--- Tasks ---
**1.** From the passage below about the Gwin family, list the sons of James Gwin who are named.
**2.** According to the passage below about the Gwin family, where was James Gwin appointed to the Methodist conference in 1838?
**3.** Summarize the passage below about the Gwin family in two sentences.

--- Quoted passage ---
# # # # #
McGwin was present at the Battle of New Orleans where he tended to the men as chaplain. It was later claimed by a Jackson-enthusiast Natchez newspaper that he commanded between 1,200 and 1,400 men at the battle, equivalent to a brigade. A rustic yarn told about the reverend is that "When a quartermaster sneered at the chaplain's black coat, Gwin took it off and thrashed the scoffer into a respectful mood. Then pulling on his coat, he knelt and prayed just as vigorously for the quartermaster's salvation."

In 1829 he had a ministry in Nashville to the enslaved. Around 1830, James Gwin, and his sons Samuel Gwin, William M. Gwin, and Alexander Gwin all purchased tracts of land in what was soon organized as Issaquena County, Mississippi. In 1838 James Gwin was appointed to the Methodist conference at Vicksburg, Mississippi, and Andrew Jackson visited with him there in 1840 on his Battle of New Orleans 25th-anniversary celebration trip.
# # # # #
--- Information shown ---
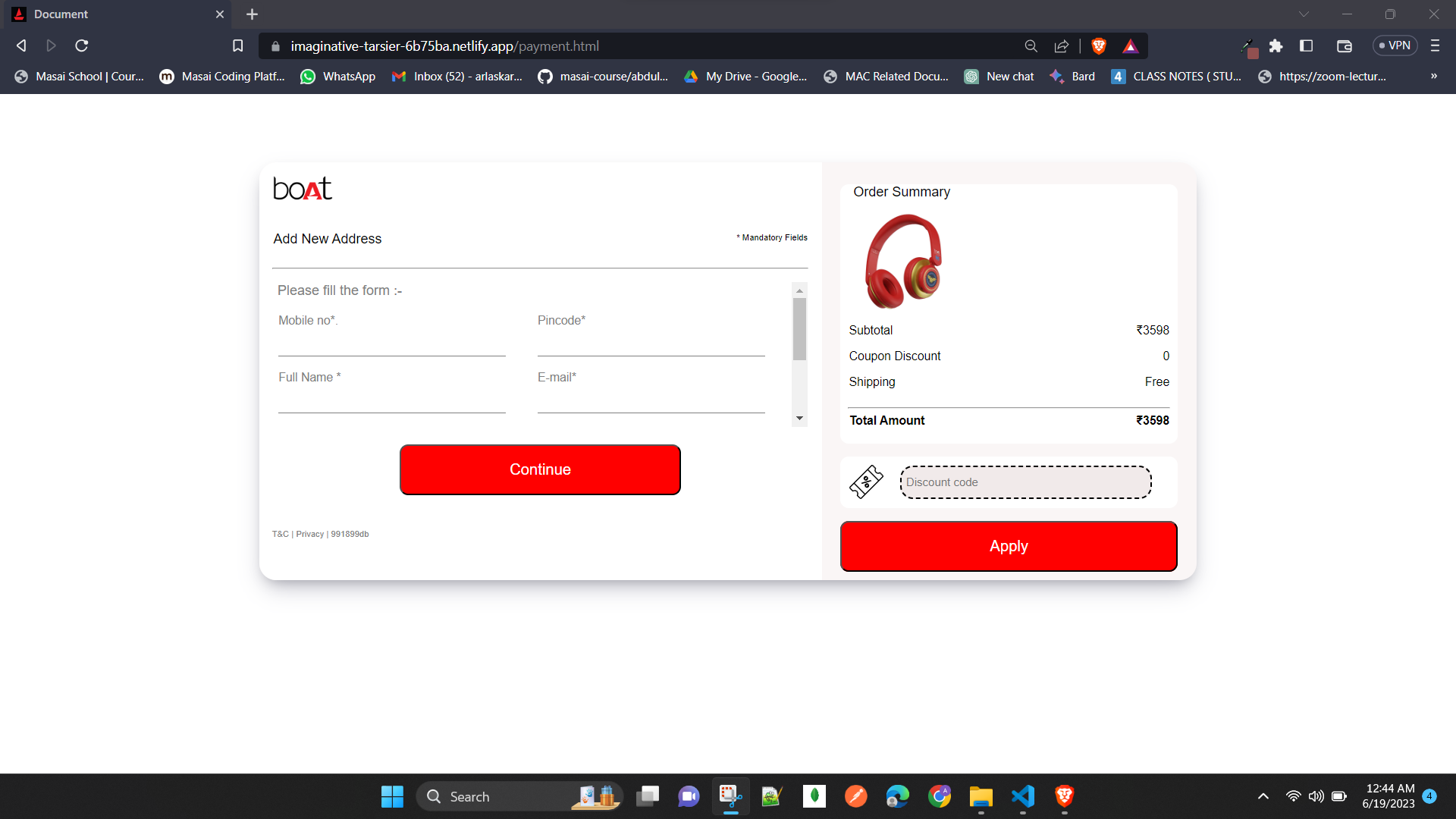The height and width of the screenshot is (819, 1456).
Task: Click the Apply coupon button
Action: 1009,546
# # # # #
--- Expected results ---
**1.** Samuel Gwin, William M. Gwin, Alexander Gwin

**2.** Vicksburg, Mississippi

**3.** Gwin served as chaplain at the Battle of New Orleans, where a Natchez newspaper later claimed he commanded 1,200 to 1,400 men, and a yarn tells of him thrashing a quartermaster who sneered at his black coat and then praying for the man's salvation. In 1829 he had a ministry to the enslaved in Nashville, around 1830 he and his sons bought land in what became Issaquena County, Mississippi, and in 1838 he was appointed to the Methodist conference at Vicksburg, where Andrew Jackson visited him in 1840.